[Material shown Boundary: Start]

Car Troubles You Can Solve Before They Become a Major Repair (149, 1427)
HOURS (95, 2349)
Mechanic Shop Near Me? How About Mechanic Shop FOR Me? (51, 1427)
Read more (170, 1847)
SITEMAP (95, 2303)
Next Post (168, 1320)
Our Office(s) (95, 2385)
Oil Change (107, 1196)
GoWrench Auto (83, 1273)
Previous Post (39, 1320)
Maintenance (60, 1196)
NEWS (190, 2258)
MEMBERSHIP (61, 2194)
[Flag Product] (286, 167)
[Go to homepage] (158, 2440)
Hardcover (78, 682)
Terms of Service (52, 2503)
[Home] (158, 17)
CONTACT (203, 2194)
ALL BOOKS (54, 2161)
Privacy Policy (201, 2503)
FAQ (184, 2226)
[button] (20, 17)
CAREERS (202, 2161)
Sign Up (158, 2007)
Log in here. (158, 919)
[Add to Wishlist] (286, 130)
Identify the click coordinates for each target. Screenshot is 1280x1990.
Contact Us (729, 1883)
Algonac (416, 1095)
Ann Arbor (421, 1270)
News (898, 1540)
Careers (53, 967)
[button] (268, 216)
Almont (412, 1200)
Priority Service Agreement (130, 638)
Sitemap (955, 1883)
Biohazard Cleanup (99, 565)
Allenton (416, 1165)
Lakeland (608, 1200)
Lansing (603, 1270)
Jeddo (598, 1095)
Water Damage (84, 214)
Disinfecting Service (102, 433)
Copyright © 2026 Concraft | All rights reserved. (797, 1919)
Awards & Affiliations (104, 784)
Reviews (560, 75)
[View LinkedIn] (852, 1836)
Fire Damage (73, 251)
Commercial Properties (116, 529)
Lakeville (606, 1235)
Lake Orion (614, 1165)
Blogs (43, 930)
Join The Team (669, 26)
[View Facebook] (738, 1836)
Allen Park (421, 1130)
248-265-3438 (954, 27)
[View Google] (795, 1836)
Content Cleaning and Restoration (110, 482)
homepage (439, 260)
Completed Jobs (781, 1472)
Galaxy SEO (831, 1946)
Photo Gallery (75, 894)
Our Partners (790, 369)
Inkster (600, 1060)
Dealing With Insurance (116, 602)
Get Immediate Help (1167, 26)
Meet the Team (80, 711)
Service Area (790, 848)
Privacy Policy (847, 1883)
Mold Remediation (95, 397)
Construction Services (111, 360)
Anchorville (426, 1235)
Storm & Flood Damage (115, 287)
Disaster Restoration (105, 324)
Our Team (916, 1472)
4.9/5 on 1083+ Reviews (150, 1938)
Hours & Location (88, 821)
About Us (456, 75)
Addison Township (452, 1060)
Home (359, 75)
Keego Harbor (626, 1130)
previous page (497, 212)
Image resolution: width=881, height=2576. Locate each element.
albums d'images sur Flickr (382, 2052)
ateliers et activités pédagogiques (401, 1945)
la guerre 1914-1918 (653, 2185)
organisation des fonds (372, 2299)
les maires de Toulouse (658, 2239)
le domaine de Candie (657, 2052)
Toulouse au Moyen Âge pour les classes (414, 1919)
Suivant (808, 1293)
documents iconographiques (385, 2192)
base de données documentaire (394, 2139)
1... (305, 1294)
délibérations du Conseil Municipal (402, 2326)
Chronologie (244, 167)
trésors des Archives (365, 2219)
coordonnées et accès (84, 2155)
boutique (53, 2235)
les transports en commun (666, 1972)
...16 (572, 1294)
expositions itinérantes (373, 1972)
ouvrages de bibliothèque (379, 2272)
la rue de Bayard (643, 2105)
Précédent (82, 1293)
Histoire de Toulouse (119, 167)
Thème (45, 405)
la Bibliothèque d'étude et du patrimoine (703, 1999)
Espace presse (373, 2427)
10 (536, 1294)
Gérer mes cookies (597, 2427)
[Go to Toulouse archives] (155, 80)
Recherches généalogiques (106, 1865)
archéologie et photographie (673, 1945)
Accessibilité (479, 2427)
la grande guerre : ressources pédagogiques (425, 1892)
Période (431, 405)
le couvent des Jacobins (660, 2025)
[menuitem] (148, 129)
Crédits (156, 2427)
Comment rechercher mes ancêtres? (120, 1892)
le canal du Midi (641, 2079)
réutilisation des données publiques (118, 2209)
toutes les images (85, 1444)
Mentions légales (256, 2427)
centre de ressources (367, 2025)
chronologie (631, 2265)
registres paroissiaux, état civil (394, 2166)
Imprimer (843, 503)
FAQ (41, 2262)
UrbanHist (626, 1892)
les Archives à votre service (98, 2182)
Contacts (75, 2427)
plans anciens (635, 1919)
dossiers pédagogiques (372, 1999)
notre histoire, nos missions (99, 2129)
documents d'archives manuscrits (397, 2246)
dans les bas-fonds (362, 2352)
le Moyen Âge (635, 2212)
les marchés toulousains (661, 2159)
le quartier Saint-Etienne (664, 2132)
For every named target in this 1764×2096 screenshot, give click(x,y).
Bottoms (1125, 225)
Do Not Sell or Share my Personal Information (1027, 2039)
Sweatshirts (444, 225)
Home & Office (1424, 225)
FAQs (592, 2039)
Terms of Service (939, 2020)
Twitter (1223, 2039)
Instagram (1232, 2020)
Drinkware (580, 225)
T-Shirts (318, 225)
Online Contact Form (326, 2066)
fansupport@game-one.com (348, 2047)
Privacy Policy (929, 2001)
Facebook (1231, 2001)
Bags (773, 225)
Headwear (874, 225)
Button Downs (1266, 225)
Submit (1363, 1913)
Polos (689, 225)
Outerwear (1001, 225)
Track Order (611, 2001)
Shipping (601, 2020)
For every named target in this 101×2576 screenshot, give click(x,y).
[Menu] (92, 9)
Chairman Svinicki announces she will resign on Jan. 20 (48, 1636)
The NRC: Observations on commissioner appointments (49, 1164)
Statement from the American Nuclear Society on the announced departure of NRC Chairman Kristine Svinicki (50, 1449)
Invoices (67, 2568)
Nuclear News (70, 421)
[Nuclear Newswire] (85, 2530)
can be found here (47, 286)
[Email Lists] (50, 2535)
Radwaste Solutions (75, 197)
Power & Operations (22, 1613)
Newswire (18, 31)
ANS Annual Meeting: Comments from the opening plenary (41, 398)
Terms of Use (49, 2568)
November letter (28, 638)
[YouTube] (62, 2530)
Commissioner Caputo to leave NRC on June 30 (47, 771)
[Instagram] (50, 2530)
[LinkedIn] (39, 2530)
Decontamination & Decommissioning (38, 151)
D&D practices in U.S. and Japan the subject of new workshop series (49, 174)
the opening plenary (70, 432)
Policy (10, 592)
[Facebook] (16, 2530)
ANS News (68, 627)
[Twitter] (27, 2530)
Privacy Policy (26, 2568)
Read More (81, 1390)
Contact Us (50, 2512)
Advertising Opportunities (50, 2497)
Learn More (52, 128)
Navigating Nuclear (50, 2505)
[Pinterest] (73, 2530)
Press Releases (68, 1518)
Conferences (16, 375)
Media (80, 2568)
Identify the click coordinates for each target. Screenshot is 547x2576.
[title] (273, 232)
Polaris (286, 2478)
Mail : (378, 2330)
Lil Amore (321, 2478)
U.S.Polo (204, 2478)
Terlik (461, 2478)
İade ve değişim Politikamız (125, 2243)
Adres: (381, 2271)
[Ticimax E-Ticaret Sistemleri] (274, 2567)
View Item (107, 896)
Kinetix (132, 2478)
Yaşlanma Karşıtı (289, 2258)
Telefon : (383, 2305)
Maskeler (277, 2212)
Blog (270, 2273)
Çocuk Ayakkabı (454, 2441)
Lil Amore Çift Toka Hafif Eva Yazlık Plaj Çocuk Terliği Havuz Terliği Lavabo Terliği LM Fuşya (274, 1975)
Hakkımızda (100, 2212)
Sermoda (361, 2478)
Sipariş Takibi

[Material shown Boundary: End]

Exercise brief = Across the records above, show each line containing the word "Moyen".

Answer to the exercise =
Toulouse au Moyen Âge pour les classes (414, 1919)
le Moyen Âge (635, 2212)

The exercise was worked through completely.